5 Version Control with Git

Published

August 19, 2025

There is an entire textbook on how to use git and GitHub with R, Happy Git and Github for the UseR [1]. This chapter will liberally use chunks of that textbook, and rather than reproduce them here, I will simply link to the relevant sections.

Objectives

Install git
Create a github account
Understand why version control is useful and what problems it can solve
Understand the distinction between git and github, and what each is used for
Use version control to track changes to a document (git add, commit, push, pull)

5.1 What is Version Control ?

Note

Most of this section is either heavily inspired by Happy Git and Github for the UseR [1] or directly links to that book. There’s no sense trying to repeat something that’s pretty close to perfect.

Git is a version control system - a structured way for tracking changes to files over the course of a project that may also make it easy to have multiple people working on the same files at the same time.

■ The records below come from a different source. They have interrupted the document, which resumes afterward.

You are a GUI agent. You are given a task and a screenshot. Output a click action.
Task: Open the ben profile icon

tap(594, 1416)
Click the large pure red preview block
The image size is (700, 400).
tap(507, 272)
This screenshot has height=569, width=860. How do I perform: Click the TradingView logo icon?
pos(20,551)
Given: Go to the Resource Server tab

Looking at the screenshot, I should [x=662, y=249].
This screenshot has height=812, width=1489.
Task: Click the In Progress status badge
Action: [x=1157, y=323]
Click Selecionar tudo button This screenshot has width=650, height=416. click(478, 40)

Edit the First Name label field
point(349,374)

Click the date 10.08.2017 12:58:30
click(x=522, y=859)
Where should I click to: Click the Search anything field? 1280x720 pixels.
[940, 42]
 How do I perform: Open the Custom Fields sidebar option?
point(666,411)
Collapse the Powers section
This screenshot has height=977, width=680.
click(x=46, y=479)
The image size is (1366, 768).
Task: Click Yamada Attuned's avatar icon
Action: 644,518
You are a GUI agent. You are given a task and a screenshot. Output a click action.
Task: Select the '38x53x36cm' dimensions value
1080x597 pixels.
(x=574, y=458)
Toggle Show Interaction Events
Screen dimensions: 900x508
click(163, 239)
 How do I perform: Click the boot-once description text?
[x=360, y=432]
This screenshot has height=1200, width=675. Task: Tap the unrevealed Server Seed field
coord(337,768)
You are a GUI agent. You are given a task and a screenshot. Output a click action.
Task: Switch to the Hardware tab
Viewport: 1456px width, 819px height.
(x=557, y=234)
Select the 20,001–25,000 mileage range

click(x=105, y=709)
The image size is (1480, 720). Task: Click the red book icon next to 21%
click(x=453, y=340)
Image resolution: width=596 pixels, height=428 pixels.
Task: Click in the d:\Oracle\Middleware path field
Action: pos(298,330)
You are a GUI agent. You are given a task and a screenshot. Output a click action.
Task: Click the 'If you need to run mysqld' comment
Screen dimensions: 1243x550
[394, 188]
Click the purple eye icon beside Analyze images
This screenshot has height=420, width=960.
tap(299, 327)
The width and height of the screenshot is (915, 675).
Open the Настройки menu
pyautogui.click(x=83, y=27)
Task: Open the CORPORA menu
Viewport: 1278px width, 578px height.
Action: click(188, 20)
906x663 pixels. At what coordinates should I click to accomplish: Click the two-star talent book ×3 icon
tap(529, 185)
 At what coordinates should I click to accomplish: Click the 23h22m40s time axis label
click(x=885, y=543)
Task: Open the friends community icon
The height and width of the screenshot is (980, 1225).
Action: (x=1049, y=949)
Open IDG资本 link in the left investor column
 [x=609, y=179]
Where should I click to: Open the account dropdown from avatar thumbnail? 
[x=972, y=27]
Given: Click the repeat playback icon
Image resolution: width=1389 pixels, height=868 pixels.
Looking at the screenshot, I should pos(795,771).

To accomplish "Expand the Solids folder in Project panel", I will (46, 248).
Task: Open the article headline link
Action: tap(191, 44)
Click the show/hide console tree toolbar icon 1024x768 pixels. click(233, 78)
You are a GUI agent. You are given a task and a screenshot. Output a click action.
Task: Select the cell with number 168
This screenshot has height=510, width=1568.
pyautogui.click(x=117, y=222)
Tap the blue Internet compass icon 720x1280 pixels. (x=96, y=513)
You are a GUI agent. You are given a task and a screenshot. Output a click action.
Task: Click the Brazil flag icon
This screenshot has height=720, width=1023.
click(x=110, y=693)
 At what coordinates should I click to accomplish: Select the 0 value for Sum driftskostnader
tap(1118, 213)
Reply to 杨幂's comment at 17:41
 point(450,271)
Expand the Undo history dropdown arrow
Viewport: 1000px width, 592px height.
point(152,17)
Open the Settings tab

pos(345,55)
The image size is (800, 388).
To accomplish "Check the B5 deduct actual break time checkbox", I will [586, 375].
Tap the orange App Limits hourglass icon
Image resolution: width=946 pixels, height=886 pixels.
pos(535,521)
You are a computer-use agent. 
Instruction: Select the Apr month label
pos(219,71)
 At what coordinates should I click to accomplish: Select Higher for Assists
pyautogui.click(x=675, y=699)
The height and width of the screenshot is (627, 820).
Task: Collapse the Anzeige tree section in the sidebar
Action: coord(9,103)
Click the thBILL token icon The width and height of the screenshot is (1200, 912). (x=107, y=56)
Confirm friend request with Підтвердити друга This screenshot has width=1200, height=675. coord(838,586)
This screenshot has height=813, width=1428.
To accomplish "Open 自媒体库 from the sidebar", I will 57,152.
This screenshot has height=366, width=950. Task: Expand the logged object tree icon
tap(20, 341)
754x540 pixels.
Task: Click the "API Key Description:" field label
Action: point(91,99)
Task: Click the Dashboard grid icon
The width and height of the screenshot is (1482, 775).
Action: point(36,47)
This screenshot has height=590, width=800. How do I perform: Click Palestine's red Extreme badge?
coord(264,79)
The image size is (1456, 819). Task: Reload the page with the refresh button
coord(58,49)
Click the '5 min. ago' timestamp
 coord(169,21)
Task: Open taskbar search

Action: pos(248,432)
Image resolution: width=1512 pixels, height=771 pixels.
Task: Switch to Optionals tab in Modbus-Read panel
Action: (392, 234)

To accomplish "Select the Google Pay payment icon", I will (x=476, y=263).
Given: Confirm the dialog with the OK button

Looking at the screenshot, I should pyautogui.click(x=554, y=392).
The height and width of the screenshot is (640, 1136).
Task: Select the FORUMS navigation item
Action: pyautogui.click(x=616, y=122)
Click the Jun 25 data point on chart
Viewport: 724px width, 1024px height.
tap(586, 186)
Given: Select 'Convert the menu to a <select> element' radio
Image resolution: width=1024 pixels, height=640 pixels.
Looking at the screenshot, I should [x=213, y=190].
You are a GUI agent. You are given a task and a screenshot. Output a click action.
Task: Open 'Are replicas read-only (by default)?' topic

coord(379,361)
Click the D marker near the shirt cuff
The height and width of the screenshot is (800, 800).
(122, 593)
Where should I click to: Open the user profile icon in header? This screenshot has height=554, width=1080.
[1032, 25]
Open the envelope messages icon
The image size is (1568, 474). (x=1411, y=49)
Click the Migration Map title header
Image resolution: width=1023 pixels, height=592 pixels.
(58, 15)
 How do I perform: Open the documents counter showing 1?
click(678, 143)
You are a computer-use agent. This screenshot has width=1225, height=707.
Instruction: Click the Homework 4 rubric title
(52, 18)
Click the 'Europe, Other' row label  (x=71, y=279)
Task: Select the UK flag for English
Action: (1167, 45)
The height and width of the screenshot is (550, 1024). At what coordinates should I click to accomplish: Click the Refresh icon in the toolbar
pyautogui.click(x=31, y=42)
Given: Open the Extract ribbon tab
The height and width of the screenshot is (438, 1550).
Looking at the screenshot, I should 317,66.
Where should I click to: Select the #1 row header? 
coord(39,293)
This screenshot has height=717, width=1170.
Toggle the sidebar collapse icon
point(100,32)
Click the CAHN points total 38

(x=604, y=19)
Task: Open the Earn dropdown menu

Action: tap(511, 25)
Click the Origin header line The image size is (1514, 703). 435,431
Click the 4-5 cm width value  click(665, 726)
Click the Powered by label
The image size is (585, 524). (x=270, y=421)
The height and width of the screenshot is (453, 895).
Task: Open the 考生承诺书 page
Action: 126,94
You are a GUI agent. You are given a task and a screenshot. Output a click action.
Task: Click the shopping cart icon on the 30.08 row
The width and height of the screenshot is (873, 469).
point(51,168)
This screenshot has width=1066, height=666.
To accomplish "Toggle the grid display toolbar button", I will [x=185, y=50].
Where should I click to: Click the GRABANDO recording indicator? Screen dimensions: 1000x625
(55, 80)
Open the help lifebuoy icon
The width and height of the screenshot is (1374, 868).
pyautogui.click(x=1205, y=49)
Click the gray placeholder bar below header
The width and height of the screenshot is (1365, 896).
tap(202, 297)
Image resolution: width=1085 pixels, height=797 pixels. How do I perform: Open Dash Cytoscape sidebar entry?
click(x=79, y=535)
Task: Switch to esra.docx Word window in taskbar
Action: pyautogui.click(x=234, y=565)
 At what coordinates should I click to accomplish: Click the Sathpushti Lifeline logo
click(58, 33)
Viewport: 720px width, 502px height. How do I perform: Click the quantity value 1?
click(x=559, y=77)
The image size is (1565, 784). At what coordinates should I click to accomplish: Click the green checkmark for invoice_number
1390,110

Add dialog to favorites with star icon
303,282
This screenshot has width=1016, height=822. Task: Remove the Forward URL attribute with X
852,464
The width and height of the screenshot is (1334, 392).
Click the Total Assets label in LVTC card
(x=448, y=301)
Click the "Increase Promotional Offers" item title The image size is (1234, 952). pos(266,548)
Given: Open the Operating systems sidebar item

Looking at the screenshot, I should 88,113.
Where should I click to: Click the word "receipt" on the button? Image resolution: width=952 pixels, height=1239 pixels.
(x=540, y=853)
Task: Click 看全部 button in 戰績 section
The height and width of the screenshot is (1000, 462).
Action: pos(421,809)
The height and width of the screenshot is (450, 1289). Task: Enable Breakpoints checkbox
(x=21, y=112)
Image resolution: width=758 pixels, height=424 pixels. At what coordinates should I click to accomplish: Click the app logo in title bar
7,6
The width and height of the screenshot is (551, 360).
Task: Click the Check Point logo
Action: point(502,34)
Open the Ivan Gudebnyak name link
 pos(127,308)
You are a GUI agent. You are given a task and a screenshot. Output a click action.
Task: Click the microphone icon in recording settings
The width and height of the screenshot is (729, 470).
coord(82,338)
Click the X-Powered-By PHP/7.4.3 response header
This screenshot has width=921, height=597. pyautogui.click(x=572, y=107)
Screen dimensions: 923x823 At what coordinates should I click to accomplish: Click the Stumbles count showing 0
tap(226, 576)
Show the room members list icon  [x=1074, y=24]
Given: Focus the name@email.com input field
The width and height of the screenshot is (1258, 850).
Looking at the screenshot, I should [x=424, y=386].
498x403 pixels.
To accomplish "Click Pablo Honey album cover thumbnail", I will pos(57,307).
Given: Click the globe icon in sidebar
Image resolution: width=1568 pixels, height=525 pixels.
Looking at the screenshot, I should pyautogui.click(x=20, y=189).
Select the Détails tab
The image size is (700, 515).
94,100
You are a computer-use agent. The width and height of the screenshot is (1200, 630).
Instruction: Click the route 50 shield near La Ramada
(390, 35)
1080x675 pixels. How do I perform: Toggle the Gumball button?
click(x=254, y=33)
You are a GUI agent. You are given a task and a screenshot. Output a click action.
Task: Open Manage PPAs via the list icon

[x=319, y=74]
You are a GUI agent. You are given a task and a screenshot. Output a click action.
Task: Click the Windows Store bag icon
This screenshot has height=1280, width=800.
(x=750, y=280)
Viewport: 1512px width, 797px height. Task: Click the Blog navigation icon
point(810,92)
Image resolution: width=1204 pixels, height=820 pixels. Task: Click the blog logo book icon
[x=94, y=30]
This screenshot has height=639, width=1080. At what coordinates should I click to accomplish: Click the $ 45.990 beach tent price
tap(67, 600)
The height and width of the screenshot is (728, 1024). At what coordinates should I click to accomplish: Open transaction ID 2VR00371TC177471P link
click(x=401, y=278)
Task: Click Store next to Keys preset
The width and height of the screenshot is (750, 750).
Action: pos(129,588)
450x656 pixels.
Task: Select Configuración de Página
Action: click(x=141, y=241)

A student sits at a computer with fist in the air, with the caption 'FINAL.doc!'. In the next pane, a professor takes a pen to the paper while the student watches. The third pane features the student frantically typing, with the caption 'FINAL_Rev-2.doc'. The fourth pane features the professor annotating a printout with the caption 'Final_Rev-6_Comments.doc'. The fifth pane features the student frantically typing again. The sixth pane features the professor annotating, with the caption 'FINAL_Rev-8_comments-5_CORRECTIONS.doc'. The seventh pane features the student using track changes with the caption 'FINAL_Rev-18_comments-7_Corrections-9_More-30.doc'. The eighth pane features just the professor's head and red pen, and the ninth pane features the student banging their head on the monitor, with the caption 'FINAL_Rev-22_Comments-49_Corrections-10_#@$%-Why-Did-I-Come-To-Grad-School???.doc' — Version control is a good solution to the file naming problem. Image Source “Piled Higher and Deeper” by Jorge Cham www.phdcomics.com

Git manages a collection of files in a structured way - rather like “track changes” in Microsoft Word or version history in Dropbox, but much more powerful, because the entire version history is (easily¹) retrievable².

If you are working alone, you will benefit from adopting version control because it will remove the need to add _final.R or _production.py to the end of your file names. However, most of us work in collaboration with other people (or will have to work with others eventually), so one of the goals of this book is to teach you how to use git because it is a useful tool that will make you a better collaborator.

In data science programming, we use git for a similar, but slightly different purpose. We use it to keep track of changes not only to code files, but to data files, figures, reports, and other essential bits of information.

Git itself is nice enough, but where git really becomes amazing is when you combine it with a service like GitHub (or self-hosted options, like GitLab or Gogs) - an online service that makes it easy to use git across many computers, share information with collaborators, publish to the web, and more. Git is great, but services like GitHub which enable collaboration are indispensable for modern statistical computing and open-source software development.

5.1.1 Git Basics

Person 1: 'This is GIT. It tracks collaborative work on projects through a beautiful distributed graph theory tree model'. Person 2: 'Cool, How do we use it?' Person 1: 'No Idea. Just memorize these shell commands and type them to sync up. If you get errors, save your work elsewhere, delete the project, and download a fresh copy.' — If that doesn’t fix it, git.txt contains the phone number of a friend of mine who understands git. Just wait through a few minutes of ‘It’s really pretty simple, just think of branches as…’ and eventually you’ll learn the commands that will fix everything. Image by Randall Munroe (XKCD) CC-A-NC-2.5.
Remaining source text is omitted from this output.